#### [Excerpt provided]
┌──

NO DEPENDENCIES: the only dependency worth having
May 7, 2023 4:14:07 GMT -8
Post by Uncle Buddy on May 7, 2023 4:14:07 GMT -8
Treebard GPS is based on the notion that an ordinary genealogist with no coding experience--and no plans to become a professional programmer--can write his own genealogy software.
I won't claim it can be done in a reasonable amount of time as a part-time hobby. But given the ability to focus on it, it can be done, as a hobby.
There are at least two things that would doom such a project: dependencies and secondary features. I've discussed secondary features in other posts. For a solitary hobbyist to write a genieware app, he would have to focus on primary features: tracking persons, places, dates, sources; and avoiding secondary features like the plague: writing books and websites with software, syncing with this, that and the other thing, scraping data off of websites... this nerdy stuff is for teams, not a lone ranger burning the midnight oil to prove he can do it. Secondary software features are like the length of a Facebook page: the longer you keep scrolling down, the longer the page gets. If you can't limit yourself to primary features--the genealogy part of genealogy--then you can't write genieware by yourself.

└──

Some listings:
┌──

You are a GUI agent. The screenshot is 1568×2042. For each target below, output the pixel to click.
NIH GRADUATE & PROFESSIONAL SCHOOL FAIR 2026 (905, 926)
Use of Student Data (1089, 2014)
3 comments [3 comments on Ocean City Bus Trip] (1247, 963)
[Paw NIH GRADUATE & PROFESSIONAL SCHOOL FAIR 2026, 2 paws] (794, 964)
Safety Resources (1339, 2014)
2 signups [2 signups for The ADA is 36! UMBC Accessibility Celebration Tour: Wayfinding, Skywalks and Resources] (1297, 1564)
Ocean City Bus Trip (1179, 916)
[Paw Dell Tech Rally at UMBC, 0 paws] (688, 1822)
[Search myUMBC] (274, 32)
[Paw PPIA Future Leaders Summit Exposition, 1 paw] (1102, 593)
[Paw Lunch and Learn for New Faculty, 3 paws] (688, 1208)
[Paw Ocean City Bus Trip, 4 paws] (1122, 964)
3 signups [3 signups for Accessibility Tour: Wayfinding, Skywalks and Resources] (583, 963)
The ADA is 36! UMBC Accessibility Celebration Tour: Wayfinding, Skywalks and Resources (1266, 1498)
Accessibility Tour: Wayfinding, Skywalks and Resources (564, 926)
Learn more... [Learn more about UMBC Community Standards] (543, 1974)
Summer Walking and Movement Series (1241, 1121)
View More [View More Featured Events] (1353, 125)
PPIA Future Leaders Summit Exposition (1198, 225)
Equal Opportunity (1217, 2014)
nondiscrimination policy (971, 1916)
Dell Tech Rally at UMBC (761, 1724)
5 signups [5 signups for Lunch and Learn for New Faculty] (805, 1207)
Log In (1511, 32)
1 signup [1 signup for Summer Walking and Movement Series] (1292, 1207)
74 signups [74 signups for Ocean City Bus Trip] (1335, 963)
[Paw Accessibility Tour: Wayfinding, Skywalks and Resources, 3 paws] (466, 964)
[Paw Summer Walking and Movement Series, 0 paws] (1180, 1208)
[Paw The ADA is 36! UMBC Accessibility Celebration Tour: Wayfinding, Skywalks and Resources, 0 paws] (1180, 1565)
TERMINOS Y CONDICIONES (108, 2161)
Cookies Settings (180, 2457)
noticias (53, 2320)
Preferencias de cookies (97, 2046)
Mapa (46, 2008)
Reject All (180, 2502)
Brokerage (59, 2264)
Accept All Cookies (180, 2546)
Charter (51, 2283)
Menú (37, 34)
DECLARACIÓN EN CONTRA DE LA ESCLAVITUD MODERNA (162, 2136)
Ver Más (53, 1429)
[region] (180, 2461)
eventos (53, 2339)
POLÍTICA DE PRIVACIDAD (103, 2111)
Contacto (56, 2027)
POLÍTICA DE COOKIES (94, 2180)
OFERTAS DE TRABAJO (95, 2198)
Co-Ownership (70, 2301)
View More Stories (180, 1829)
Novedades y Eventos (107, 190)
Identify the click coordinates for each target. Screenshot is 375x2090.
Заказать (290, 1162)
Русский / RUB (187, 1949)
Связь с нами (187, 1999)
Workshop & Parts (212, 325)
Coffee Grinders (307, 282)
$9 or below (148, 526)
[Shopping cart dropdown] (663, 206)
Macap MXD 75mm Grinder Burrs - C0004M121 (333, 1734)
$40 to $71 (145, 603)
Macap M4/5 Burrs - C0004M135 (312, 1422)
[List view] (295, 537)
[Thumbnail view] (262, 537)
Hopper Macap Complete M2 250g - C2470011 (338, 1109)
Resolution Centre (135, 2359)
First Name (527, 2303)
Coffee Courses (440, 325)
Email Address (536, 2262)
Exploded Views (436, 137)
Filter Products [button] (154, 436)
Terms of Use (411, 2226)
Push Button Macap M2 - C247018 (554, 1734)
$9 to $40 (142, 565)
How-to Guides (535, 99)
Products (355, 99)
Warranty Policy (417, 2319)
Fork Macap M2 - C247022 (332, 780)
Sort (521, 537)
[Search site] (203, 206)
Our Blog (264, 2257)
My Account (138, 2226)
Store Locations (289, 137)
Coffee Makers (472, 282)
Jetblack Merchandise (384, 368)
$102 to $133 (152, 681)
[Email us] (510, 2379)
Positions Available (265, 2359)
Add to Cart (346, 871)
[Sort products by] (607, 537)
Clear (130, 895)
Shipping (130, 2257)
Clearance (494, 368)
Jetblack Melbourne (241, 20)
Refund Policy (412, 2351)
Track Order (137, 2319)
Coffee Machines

└──

#### [To be done]
a: Please repeat the forum post on genealogy software word for word, from "NO DEPENDENCIES: the" to "as a hobby.".
b: For each statement below, answer yes or no according to the forum post on genealogy software, and quote the words from the post that decide it.
(i) The post claims that writing genealogy software can be done in a reasonable amount of time as a part-time hobby.
(ii) The post counts syncing among the secondary features.
(iii) The post says dependencies have been discussed in other posts.

#### [Task-by-task results]
a:
NO DEPENDENCIES: the only dependency worth having
May 7, 2023 4:14:07 GMT -8
Post by Uncle Buddy on May 7, 2023 4:14:07 GMT -8
Treebard GPS is based on the notion that an ordinary genealogist with no coding experience--and no plans to become a professional programmer--can write his own genealogy software.
I won't claim it can be done in a reasonable amount of time as a part-time hobby. But given the ability to focus on it, it can be done, as a hobby.

b:
(i) No: "I won't claim it can be done in a reasonable amount of time as a part-time hobby."
(ii) Yes: "avoiding secondary features like the plague: writing books and websites with software, syncing with this, that and the other thing"
(iii) No: "I've discussed secondary features in other posts."